REQUIRED WORK »
In the rows below, from the first row through the line containing "Action: (x=17, y=94)", inclusive, replace "info icon" with "help icon". Reproduce only those lines and leave all other text unchanged.

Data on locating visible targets
○ ○ ○ ○ ○ ○ ○
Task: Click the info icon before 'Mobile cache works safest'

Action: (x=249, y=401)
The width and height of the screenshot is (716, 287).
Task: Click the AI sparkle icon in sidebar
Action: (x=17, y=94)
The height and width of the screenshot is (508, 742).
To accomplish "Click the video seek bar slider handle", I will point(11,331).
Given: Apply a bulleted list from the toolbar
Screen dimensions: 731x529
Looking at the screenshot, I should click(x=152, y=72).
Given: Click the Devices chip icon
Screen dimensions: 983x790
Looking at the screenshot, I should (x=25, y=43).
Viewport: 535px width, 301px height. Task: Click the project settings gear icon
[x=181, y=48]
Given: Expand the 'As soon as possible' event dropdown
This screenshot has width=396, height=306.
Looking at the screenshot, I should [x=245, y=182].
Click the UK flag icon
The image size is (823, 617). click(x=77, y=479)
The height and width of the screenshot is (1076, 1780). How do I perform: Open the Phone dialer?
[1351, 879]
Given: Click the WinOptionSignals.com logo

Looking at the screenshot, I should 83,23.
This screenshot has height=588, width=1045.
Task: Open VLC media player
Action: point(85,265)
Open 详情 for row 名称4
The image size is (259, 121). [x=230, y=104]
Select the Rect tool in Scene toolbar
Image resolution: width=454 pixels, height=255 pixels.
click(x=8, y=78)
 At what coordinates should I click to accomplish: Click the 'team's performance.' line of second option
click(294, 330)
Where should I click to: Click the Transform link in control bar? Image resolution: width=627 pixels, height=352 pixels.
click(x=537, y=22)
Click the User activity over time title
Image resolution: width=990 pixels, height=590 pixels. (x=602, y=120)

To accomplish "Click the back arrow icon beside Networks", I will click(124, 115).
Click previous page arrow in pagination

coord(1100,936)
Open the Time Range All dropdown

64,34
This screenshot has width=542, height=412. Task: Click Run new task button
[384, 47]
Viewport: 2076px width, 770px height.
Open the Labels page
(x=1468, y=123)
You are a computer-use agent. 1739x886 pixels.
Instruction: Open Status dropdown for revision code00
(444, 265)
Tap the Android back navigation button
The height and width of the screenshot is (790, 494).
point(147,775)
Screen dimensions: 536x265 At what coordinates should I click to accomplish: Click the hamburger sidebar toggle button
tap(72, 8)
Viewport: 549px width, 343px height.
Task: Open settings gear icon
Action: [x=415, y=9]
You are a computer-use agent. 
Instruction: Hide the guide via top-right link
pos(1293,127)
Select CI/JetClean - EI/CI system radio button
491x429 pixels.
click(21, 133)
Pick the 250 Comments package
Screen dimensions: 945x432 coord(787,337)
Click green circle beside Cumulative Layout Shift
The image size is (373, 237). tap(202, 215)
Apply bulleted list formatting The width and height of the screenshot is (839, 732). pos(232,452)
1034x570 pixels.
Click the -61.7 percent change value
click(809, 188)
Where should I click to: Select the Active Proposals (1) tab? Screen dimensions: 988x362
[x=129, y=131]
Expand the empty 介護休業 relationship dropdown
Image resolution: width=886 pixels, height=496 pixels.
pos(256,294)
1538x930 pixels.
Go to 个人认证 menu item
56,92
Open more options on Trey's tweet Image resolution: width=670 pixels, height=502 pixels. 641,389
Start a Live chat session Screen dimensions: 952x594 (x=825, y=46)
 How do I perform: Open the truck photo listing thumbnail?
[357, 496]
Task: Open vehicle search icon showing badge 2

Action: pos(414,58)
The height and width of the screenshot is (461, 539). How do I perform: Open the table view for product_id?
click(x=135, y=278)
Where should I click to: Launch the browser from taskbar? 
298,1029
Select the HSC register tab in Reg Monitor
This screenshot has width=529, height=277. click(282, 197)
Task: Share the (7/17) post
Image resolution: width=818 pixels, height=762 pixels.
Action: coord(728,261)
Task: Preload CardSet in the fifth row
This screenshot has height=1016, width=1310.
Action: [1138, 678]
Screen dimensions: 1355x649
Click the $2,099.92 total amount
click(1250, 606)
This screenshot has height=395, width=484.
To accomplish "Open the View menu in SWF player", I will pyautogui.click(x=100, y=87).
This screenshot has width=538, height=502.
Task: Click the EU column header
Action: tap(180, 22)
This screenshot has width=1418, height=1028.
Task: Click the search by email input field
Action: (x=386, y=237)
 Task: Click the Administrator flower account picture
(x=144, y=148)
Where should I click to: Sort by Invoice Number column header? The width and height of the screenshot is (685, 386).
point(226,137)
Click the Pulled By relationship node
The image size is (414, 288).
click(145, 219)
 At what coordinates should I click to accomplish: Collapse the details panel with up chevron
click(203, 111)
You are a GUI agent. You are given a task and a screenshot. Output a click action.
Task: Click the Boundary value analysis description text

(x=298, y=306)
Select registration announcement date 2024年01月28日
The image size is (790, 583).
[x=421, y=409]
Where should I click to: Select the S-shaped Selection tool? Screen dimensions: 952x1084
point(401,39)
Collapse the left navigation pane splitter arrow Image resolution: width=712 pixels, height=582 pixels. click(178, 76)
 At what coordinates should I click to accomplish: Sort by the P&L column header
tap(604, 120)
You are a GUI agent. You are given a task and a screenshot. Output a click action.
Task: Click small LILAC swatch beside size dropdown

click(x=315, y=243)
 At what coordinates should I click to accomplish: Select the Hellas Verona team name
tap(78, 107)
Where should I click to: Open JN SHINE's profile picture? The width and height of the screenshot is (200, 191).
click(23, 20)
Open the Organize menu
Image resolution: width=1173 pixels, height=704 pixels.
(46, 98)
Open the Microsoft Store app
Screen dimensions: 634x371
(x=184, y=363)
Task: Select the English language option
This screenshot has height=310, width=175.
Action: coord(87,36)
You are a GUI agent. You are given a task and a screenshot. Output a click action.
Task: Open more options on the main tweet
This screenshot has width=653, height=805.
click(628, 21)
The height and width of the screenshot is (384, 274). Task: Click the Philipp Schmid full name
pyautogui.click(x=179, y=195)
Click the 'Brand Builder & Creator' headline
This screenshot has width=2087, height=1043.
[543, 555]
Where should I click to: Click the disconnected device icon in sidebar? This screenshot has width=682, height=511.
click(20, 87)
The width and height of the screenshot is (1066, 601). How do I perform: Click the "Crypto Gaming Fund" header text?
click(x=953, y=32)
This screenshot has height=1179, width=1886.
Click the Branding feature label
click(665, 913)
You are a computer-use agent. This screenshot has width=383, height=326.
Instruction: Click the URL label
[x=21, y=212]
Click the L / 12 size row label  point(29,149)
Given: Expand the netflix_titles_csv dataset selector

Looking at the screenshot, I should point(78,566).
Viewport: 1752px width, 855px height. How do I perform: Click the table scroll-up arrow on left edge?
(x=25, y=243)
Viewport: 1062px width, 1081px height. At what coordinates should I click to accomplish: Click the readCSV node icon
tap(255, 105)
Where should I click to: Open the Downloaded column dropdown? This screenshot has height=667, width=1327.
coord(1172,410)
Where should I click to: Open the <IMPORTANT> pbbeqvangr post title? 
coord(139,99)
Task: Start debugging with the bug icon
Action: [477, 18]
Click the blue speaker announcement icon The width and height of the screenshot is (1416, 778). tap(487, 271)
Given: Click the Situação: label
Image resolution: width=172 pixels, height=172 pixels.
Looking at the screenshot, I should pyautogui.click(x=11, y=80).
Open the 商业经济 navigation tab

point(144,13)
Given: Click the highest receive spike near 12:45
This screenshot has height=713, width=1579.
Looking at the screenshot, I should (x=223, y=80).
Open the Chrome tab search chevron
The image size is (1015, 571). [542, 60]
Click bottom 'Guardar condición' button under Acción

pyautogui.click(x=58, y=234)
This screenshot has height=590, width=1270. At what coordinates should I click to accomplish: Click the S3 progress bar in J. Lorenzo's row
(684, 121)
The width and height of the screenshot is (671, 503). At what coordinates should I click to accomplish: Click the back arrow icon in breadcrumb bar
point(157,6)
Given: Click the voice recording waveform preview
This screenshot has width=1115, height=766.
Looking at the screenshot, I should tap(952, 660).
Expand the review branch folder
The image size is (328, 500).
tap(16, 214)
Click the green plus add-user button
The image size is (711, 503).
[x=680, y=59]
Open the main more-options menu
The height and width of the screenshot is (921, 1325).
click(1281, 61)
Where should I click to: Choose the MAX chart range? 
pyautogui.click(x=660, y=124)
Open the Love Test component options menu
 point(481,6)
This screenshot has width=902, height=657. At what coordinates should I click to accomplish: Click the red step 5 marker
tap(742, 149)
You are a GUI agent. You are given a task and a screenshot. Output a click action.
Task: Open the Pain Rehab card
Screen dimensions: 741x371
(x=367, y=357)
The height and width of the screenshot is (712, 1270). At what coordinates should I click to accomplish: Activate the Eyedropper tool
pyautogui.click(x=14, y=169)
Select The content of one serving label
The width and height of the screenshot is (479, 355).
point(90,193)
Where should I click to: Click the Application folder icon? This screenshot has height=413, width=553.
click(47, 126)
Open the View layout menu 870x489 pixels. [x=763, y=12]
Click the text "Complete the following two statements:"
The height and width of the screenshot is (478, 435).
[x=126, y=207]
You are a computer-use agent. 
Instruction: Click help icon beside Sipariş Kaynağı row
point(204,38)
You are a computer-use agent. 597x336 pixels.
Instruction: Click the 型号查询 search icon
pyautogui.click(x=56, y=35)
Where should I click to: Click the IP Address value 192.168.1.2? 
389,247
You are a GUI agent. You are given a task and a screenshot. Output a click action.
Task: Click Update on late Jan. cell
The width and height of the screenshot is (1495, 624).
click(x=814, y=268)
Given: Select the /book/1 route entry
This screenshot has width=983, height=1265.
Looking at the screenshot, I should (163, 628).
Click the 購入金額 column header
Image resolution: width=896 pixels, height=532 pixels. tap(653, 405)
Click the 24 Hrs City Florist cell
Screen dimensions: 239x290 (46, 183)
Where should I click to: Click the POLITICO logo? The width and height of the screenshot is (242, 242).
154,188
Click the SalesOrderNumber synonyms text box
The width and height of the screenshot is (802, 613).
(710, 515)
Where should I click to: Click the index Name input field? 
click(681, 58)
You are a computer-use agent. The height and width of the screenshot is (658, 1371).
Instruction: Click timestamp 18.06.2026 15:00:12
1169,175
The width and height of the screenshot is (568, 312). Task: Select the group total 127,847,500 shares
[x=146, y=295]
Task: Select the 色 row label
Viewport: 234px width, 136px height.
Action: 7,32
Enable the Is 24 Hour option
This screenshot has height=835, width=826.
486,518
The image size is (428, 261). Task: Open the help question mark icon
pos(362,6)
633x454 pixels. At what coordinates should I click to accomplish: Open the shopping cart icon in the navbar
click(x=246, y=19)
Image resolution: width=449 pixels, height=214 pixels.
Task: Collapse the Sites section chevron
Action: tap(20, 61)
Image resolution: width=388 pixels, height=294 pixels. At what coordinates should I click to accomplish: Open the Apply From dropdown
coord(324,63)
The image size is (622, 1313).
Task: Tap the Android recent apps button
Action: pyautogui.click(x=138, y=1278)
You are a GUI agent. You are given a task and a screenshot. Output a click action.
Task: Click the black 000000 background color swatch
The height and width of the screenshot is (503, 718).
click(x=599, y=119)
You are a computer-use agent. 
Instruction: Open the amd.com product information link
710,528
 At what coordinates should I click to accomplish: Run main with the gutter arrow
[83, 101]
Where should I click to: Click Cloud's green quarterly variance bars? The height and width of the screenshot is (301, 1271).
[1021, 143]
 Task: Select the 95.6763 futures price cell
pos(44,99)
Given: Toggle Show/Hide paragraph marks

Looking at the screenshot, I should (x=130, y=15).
○ ○ ○ ○ ○ ○ ○
ANSWER »
Task: Click the help icon before 'Mobile cache works safest'

Action: (x=249, y=401)
The width and height of the screenshot is (716, 287).
Task: Click the AI sparkle icon in sidebar
Action: (x=17, y=94)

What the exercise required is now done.